Vendor management norms and guidelines define relationships and interaction between a company’s own employees and external workers, individually and in team-level settings.  Unfortunately, this issue is not always obvious and therefore, is neither explicitly raised by inexperienced agile coaches, nor adequately addressed by senior leadership that is satisfied with limited results (could be also a sign of complacency).

There is a lot of improvement required in how corporate attorneys and vendor managers define, initiate and maintain external relationships with third parties.

This post provides a short summary of recommended improvements – they are  listed below.  It is based on a more comprehensive excerpt: Agile Contracts Primer, by T. Arbogast, C. Larman, B. Vodde.

(Also, please refer to Top-5 high-level recommendations for what to look for in vendors, selected for agile projects, in “Survival List to Vendor Selection on Agile Projects”)

Recommendations for Attorneys and Vendor Managers:
  • Acknowledge that Legal, just like Finance and HR can diminish project success if not considered as a part of agile ecosystem
  • Get rid of false dichotomies around the 3rd Agile Manifesto value: “just because we value customer collaboration than contract negotiation, it does not mean that a contract has no value” ?
  • Make sure that attorneys understand that a “successful contract” is not the main goal.  It is a successful project or product (delivery) that is the main goal.
  • Draw analogy between software project complexity and your own (if you are an attorney) legal work complexity, to appreciate how difficult it is to do precise upfront estimation on huge, unpredictable body of work
  • Understand how agile approaches can lower (not completely remove) friction around, such areas of contract negotiation as liability, warranty, payments, pricing, deliverable
  • Understand that external legal contracts have downstream impact on internal non-legal contracts – relationships between people
  • Understand repercussions of subjective incentives and rewards (bonuses), given to attorneys for legal outcomes (event if they are successful), instead of focusing on an overall project success
  • Understand/study agile and iterative development (e.g. Scrum, Kanban), system thinking concepts, lean principles and agile project assumptions differ from traditional project assumptions
  • Gain strong grasp of what Acceptance Criteria, Definition of Done, PSPI and MVP mean
  • Study how continuous deployment and incremental development can reduce risk and exposure, as oppose to sequential/waterfall SDLC that usually  increases it
  • Understand positive implications of agile ways of working Limited Liability and Warranty, Deliverable and Pricing
  • Specifically, with regards to Pricing, understand:
    • Variations of T&M contracts and why they are good for agile projects.  For example:
      • Fixed price per iteration (per unit of time), fixed-price per large project
      • Fixed price per unit of work
      • Pay-per-use models
      • Hybrid shared pain/gain models
      • Capped-Price, Variable-Scope vs. Capped-Price, Partial-Fixed-Scope vs. Fixed-Price, Variable-Scope
      • Target-cost
    • Reasons why FPFS contacts are least desirable/most risky and what are some of the ways of lowering such risks
    • Difference between flexible scope without and with penalty (shared gain/pain)
    • Early termination – does not mean failure
Conclusion

Contracts are not necessarily always bad.  Having an external, legal contract between a client and a vendor/service provider/supplier is perfectly normal and even necessary.  It is the form of a contract that matters, as it has downstream effect on dynamics and behaviors between people within a client company, as well as between the parties.

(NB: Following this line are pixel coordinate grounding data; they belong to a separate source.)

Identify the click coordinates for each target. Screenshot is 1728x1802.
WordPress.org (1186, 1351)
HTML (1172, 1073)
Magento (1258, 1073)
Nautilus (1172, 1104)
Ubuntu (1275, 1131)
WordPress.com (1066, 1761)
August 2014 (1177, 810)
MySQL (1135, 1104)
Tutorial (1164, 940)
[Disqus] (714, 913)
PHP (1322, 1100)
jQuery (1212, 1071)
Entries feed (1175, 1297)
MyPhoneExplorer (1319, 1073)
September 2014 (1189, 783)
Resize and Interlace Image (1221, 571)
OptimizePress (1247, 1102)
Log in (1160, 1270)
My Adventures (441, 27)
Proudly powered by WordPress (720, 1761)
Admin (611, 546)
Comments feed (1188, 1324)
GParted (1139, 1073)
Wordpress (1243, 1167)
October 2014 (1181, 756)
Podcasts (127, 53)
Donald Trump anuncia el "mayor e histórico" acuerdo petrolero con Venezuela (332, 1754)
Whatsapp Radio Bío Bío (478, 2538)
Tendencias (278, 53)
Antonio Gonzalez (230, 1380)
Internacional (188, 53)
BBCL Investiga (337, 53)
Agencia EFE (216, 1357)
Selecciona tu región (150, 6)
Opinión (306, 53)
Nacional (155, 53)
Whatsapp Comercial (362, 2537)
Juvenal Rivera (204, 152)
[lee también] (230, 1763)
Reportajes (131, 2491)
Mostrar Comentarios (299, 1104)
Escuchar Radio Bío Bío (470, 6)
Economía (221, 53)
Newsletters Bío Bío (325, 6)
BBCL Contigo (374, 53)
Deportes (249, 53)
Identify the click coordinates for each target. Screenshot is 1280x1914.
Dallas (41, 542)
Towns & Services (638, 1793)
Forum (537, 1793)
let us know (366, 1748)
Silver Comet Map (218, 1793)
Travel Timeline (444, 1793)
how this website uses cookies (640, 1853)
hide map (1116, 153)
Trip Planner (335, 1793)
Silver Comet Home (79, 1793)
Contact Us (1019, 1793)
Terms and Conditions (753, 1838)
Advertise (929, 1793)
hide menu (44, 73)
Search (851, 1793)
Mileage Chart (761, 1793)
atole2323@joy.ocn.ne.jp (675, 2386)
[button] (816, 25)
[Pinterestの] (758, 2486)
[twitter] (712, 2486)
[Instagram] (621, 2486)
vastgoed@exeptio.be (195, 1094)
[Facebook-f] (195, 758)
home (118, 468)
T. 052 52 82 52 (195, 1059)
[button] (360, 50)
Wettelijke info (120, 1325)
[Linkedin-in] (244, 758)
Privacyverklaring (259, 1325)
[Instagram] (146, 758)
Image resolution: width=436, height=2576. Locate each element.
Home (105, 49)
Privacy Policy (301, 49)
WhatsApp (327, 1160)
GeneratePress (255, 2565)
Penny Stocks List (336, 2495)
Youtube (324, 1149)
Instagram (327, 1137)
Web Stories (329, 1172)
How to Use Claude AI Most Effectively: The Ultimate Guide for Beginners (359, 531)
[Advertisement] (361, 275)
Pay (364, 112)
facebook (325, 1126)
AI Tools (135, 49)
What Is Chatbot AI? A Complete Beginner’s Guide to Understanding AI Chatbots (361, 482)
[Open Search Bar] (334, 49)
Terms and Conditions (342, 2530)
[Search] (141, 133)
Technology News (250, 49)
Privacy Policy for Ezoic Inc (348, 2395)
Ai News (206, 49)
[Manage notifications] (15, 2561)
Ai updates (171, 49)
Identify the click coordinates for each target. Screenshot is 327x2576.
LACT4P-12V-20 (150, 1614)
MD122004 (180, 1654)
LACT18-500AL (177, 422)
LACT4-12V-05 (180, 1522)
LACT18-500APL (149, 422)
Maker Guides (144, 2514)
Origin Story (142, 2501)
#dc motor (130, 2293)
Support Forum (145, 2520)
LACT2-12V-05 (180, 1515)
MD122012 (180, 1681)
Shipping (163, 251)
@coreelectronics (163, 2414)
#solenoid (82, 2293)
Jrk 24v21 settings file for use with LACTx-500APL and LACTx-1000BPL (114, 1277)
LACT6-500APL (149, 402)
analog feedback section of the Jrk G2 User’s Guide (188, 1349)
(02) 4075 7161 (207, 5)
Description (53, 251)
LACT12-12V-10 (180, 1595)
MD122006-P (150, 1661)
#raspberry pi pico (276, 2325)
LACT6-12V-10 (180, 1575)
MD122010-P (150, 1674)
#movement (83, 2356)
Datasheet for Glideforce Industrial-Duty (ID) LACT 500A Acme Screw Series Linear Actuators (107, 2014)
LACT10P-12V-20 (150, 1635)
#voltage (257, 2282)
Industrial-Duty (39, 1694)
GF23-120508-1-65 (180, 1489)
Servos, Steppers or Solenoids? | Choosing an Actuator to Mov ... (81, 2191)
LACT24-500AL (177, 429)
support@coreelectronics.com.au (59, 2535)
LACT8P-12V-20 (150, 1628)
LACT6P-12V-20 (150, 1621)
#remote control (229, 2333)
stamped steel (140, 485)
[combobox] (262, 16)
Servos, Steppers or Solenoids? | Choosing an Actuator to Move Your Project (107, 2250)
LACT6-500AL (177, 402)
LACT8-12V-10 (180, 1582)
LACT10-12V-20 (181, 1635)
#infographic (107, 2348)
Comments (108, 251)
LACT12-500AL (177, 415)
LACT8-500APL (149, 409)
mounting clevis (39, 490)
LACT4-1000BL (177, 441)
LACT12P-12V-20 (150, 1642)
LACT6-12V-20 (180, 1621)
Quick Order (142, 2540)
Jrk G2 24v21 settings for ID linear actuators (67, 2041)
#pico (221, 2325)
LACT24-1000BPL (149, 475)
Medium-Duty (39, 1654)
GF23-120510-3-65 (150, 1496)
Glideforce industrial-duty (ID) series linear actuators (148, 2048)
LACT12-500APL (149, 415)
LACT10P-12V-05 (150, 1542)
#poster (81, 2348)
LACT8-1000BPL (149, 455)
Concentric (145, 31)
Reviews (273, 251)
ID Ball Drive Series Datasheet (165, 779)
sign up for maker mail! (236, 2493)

To produce a meaningful contract for an agile project, an attorney should have good understanding of what is valued most in agile work, by agile teams, and optimize his/her own work for the benefit of an overall project, not just for having an amazing contract (locally optimized for an attorney’s benefit).  To gain such understanding a legal professional needs to invest significantly in studying principles of agile/adaptive product development (e.g. Scrum, Kanban), lean and system thinking.

Some of the above listed contract types are more supportive of agile work than others and each once must be explored in detail for suitability, depending on unique organizational settings.